Genetic analysis. Genetic analysis of placozoan specimens from different coral reefs around the world as well as from the subtropical Mediterranean revealed the presence of cryptic species, that is, species which are basically morphologically undistinguishable. While the phylum Placozoa presently harbors the single named species, T. adhaerens, the real biodiversity is estimated to include several dozen genetically and ecologically distinguishable species.

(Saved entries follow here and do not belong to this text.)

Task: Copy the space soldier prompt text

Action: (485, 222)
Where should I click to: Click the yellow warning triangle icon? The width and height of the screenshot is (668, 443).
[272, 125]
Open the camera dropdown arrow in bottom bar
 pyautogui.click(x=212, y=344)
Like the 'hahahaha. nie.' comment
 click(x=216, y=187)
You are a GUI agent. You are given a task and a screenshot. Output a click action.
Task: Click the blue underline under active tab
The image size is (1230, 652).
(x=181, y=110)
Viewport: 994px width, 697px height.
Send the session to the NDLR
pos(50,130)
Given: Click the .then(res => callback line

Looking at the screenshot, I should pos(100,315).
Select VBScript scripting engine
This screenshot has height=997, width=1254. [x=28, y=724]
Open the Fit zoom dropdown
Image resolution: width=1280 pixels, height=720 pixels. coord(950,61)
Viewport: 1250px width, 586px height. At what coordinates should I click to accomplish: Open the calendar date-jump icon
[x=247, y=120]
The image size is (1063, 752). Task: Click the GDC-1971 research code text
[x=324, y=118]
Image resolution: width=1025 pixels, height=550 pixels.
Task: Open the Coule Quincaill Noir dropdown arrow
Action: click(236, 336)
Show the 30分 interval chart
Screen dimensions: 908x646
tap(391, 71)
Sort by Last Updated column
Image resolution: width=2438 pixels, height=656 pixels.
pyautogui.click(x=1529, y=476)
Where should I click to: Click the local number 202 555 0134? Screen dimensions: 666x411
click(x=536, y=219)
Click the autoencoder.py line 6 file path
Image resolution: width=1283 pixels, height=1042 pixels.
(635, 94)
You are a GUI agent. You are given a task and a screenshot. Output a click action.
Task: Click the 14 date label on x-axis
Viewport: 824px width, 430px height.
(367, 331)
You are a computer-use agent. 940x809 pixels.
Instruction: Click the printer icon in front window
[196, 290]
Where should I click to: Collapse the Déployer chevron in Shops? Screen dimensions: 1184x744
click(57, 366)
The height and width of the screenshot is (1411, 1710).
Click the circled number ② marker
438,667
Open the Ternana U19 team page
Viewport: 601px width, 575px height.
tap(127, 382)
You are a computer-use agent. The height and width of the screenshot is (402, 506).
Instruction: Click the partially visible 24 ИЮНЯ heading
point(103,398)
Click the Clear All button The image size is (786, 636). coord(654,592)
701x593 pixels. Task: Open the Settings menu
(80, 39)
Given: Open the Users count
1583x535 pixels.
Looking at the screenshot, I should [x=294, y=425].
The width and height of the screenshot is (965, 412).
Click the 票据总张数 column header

After its original description in 1883, Trichoplax attracted particular attention because it possibly mirrored the basic and ancestral state of metazoan organization. The German zoologist Karl Grell further highlighted this view in the 1970s and provided sufficient support for placing T. adhaerens in a new phylum, the Placozoa. The new phylum was named after one of several models of early metazoan evolution, the placula hypothesis, which sees a placozoan-like animal as the urmetazoon, that is, the very first metazoan bauplan (body plan). A variety of new molecular data support the traditional view that Placozoa are close to the very root of metazoan origin.